Брак, сочетавший Воронцова с Елизаветой Ксаверьевной Браницкой, был заключен по расчету. Сердце молодой графини вряд ли было затронуто. Муж не считал нужным хранить ей верность. Пушкин в своих письмах упоминает о волокитстве и любовных похождениях графа.

И графиня, конечно, могла себя считать до известной степени свободною, тем более что налицо был искуситель, способный рассеять ее колебания. Судьба Воронцовой в замужестве слегка напоминает судьбу Татьяны Лариной, но хрустальная чистота этого любимого создания пушкинской фантазии не досталась в удел графине.

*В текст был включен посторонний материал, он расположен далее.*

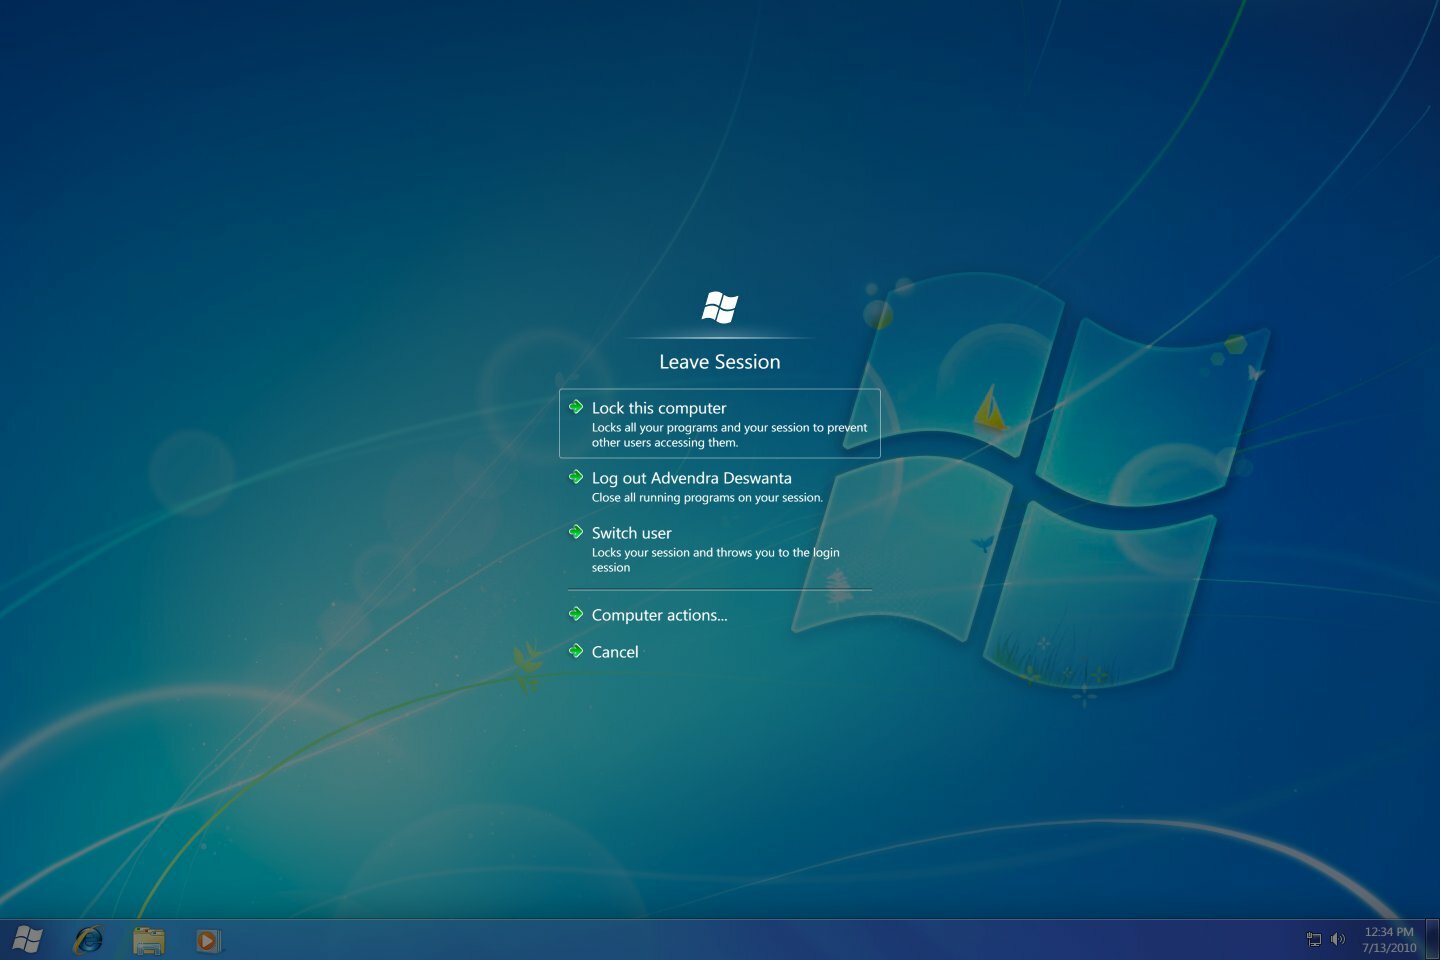Open the Start menu orb
Screen dimensions: 1440x960
point(28,940)
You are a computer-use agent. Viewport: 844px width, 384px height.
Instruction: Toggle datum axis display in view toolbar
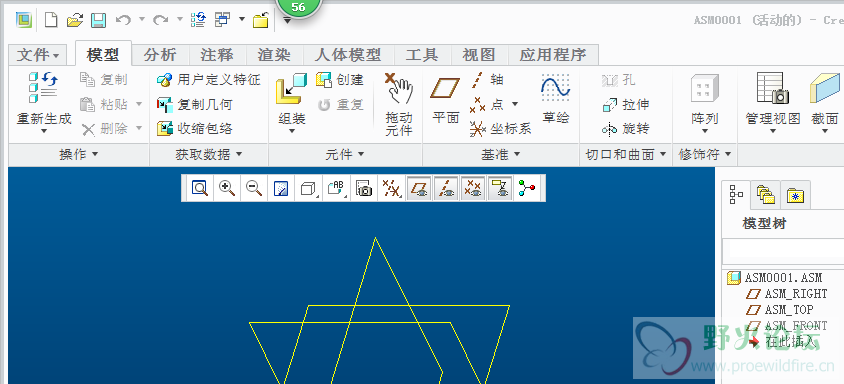[446, 188]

Рассказывая о поездке Пушкина на Кавказ, мы уже называли имя Александра Николаевича Раевского. Этот старший сын генерала близко сошелся с поэтом во время путешествия и сразу ослепил его своим блестящим умом и своеобычным нравом. Холодный скептик, неспособный к энтузиазму и к увлечениям, он подавлял пылкого Пушкина своей острой, циничной иронией, достойной Мефистофеля. Он действовал на него, как советник Мерк действовал когда-то на молодого Гете. Психологический портрет Раевского дан в стихотворении «Демон»:

 
В те дни, когда мне были новы
Все впечатленья бытия —
И взоры дев, и шум дубровы,
И ночью пенье соловья, —
Когда возвышенные чувства,
Свобода, слава и любовь,
И вдохновенные искусства
Так сильно волновали кровь, —
Часы надежд и наслаждений
Тоской внезапной осеня,
Тогда какой-то злобный гений
Стал тайно навещать меня.
Печальны были наши встречи:
Его улыбка, чудный взгляд,
Его язвительные речи
Вливали в душу хладный яд.
Неистощимый клеветою
Он Провиденье искушал;
Он звал прекрасное мечтою;
Он вдохновенье презирал;
Не верил он любви, свободе;
На жизнь насмешливо глядел —
И ничего во всей природе
Благословить он не хотел.
 

Точно так же, весьма вероятно, что беседами с Раевским навеяны известные строфы, где Пушкин рассказывает о своем личном знакомстве с Евгением Онегиным:

 
Условий света свергнув бремя,
Как он, отстав от суеты,
С ним подружился я в то время.
Мне нравились его черты,
Мечтам невольная преданность,
Неподражательная странность
И резкий, охлажденный ум.
Я был озлоблен, он угрюм;
Страстей игру мы знали оба:
Томила жизнь обоих нас;
В обоих сердца жар погас;
Обоих ожидала злоба
Слепой фортуны и людей
На самом утре наших дней…
Мне было грустно, тяжко, больно,
Но, одолев меня в борьбе,
Он сочетал меня невольно
Своей таинственной судьбе.
Я стал взирать его очами.
С его печальными речами
Мои слова звучали в лад.
Открыл я жизни бедной клад
Взамену прежних заблуждений,
Взамену веры и надежд
Для легкомысленных невежд.
 

Пушкин около двух лет находился под влиянием демонаи даже терпеливо сносил его насмешки над своими произведениями – вольность, которую он не позволил бы никому другому. А. Н. Раевский, более кого бы то ни было из своих современников, мог послужить моделью для создания Евгения Онегина. Пушкин только что приступил к этому роману, когда в Одессе снова встретился со своим приятелем по Кавказу и по Каменке. Нет никакого сомнения, что он был очень обрадован. Но скрывать всякие проявления чувства было постоянным правилом Раевского.

 
…Каким же изумленьем,
Судите, был я поражен,
Когда ко мне явился он
Неприглашенным привиденьем;
Как громко ахнули друзья,
И как обрадовался я!
Дань сердца, дружбы! – Глас натуры!
Взглянув друг на друга потом,
Как цицероновы авгуры,
Мы рассмеялися тишком.
 

Собой Раевский был очень некрасив, но наружность у него была оригинальная, невольно бросавшаяся в глаза и остававшаяся в памяти. Граф П. И. Капнист рассказывает об этом прообразе Онегина: «Высокий, худой, даже костлявый, с небольшой круглой и коротко обстриженной головой, с лицом темно-желтого цвета, с множеством морщин и складок, – он всегда (я думаю, даже когда спал) сохранял саркастическое выражение, чему, быть может, не мало способствовал его очень широкий, с тонкими губами, рот. Он по обычаю двадцатых годов был всегда гладко выбрит и, хотя носил очки, но они ничего не отнимали у его глаз, которые были очень характеристичны: маленькие, изжелта карие, они всегда блестели наблюдательно живым и смелым взглядом и напоминали глаза Вольтера».